Science

The real culprit in a 19th century dinosaur whodunit is finally revealed


A sledgehammer dealt the final blow to New York City’s dream of a paleontology museum.

On May 3, 1871, workers broke into the workshop of famed British artist Benjamin Waterhouse Hawkins. Inside, they came upon a plaster skeleton of a towering duck-billed dinosaur — modeled after the first dinosaur fossil unearthed in New Jersey 13 years earlier — alongside a statue of the beast as it would have appeared in life.

These were the first 3-D renderings of any North American dinosaur, a testament to the continent’s geologic past that scientists were only just beginning to understand. But the public would never see the skeleton or the statute.

The workers wrecked the workshop. Plans and drawings were torn to pieces. Sledgehammers shattered the dinosaurs.

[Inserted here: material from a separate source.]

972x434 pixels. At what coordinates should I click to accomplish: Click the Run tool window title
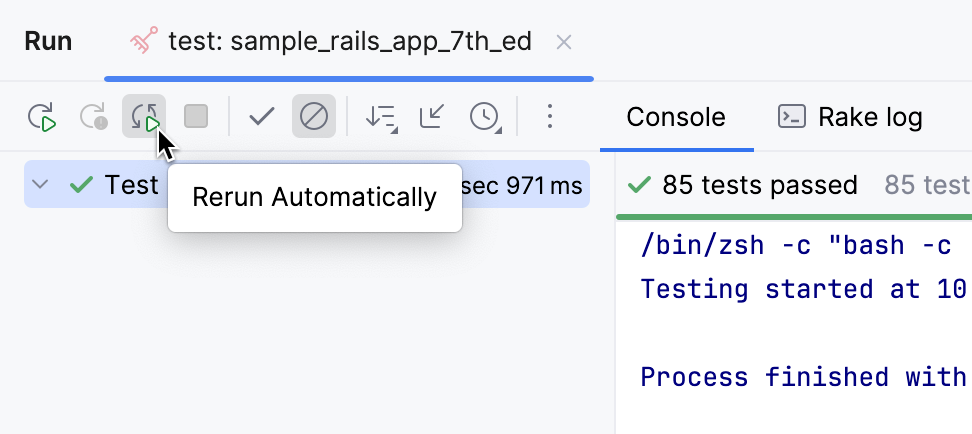coord(48,42)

In the more than 150 years since, this vandalism has remained one of the most infamous events in paleontology. The story passed down through the years is that the workshop was destroyed on the orders of New York political boss William Tweed in a malicious act of political and religious vengeance.

Tweed viewed dinosaurs as “inconsistent with the doctrines of received religion,” a paleontologist noted later in 1940. The destruction is cited as one of the early battles between a traditional Christian worldview and a growing scientific understanding of Earth’s deep past.

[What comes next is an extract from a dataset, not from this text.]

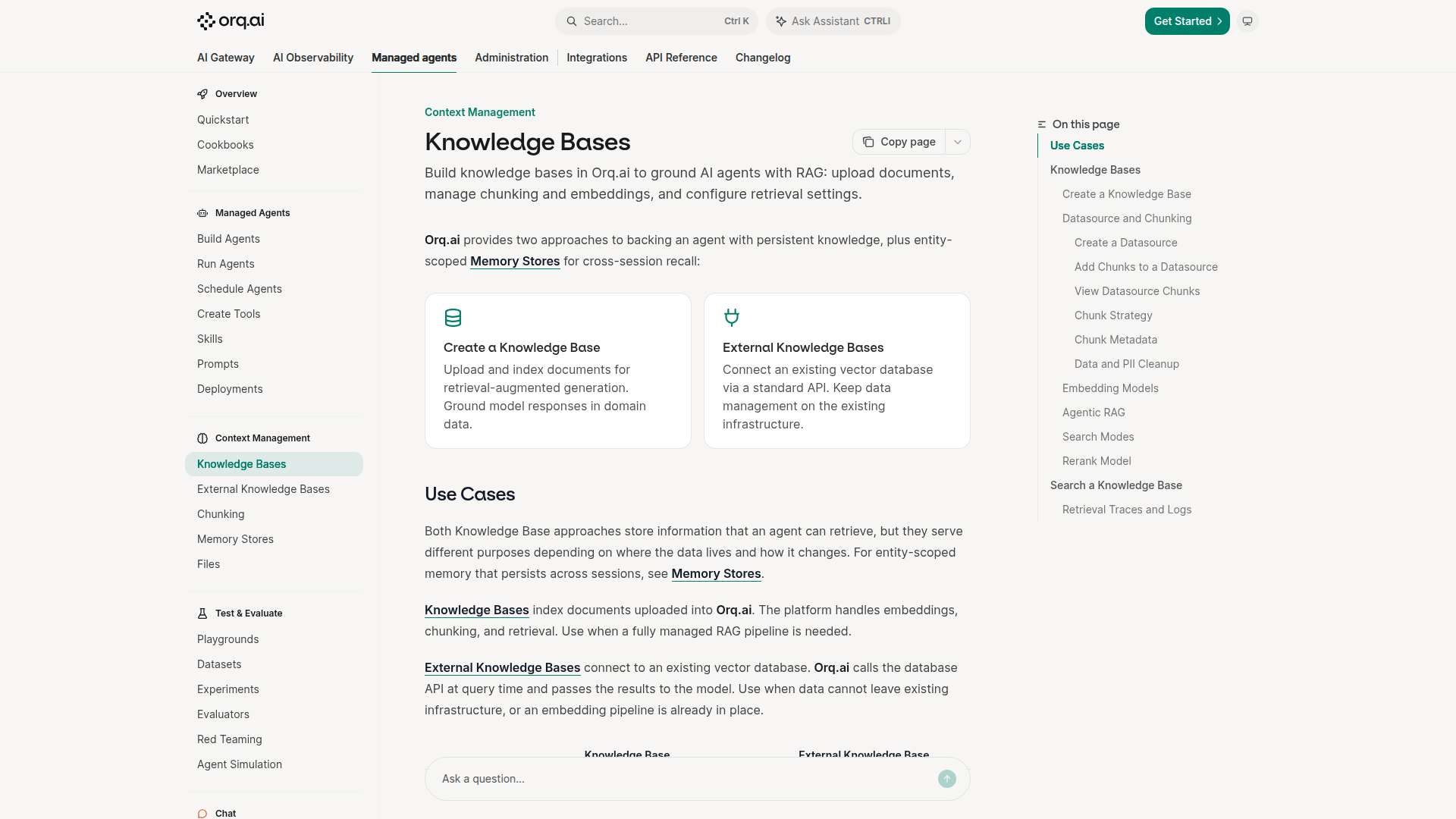1456x819 pixels.
Task: Click the copy icon beside Copy page
Action: (868, 142)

The loss of Hawkins’ dinosaurs has “always been a shock to the paleontological community,” says Vicky Coules, an art historian at the University of Bristol in England. It’s been thought that Tweed “was basically against the whole concept of dinosaurs,” she says.

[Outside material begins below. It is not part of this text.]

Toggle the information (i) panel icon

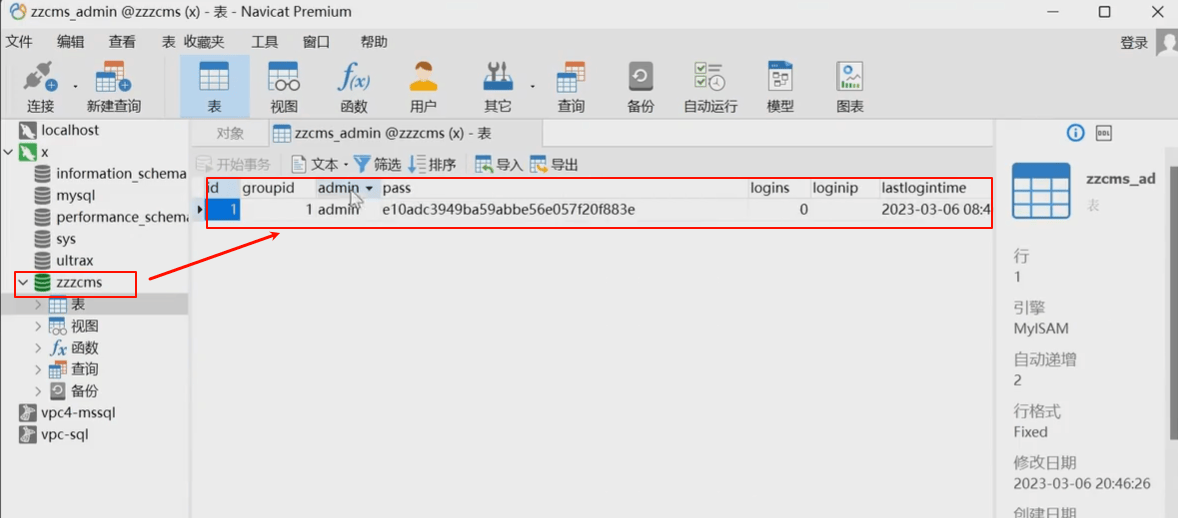click(1076, 134)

But the story might be due for a rewrite. Recent historical sleuthing by Coules and her Ph.D. adviser Michael Benton, a paleontologist at the University of Bristol, suggests that the demise of Hawkins’ dinosaurs was not religiously motivated, or even ordered by Tweed.

Instead, the story that paleontologists tell about this affair may say more about the history of anti-evolution sentiment during the 20th century than in the 1800s.

Who was Benjamin Waterhouse Hawkins?

Today, dinosaurs are everywhere, the most iconic creatures of the prehistoric past. Their place in the public imagination is in no small part due to Hawkins.

Hawkins dedicated his career to depicting the natural world, even helping Charles Darwin illustrate the 1839 book The Voyage of the Beagle (SN: 1/16/09). In 1854, Hawkins’ most famous artwork went on display when the Crystal Palace reopened in London. Thousands flocked to this showcase of (sometimes looted) wonders from across the British Empire. A natural history section featured life-size statues of dinosaurs made by Hawkins.

This was several years before Darwin published his theory of evolution and only about a decade after the term “dinosaur” had entered the lexicon. For many people, seeing Hawkins’ statues was the first time they had come face-to-face with the concept of deep time (SN: 6/4/19).

Displaying dinosaurs in the flesh was “enormously innovative,” Benton says. “No one had attempted anything like this before.”

Some of Benjamin Waterhouse Hawkins’ Crystal Palace dinosaur statues are still on display in London.Ian Wright/Wikimedia Commons (CC BY-SA 2.0 DEED)

The exhibit made Hawkins the de facto expert on depicting prehistoric life, and in 1868, the Board of Commissioners of Central Park — the group in charge of developing New York’s new green space — asked Hawkins to build similar statues. They were to be the centerpiece for the park’s planned Paleozoic Museum, dedicated to American paleontology.

At this time, most of the major dinosaur discoveries were happening in Europe or its colonies. American scientists had yet to dig into the ample bone grounds of western North America, and most of the continent’s major paleontological finds — including Tyrannosaurs rex — were still at least a decade away (SN: 3/30/23).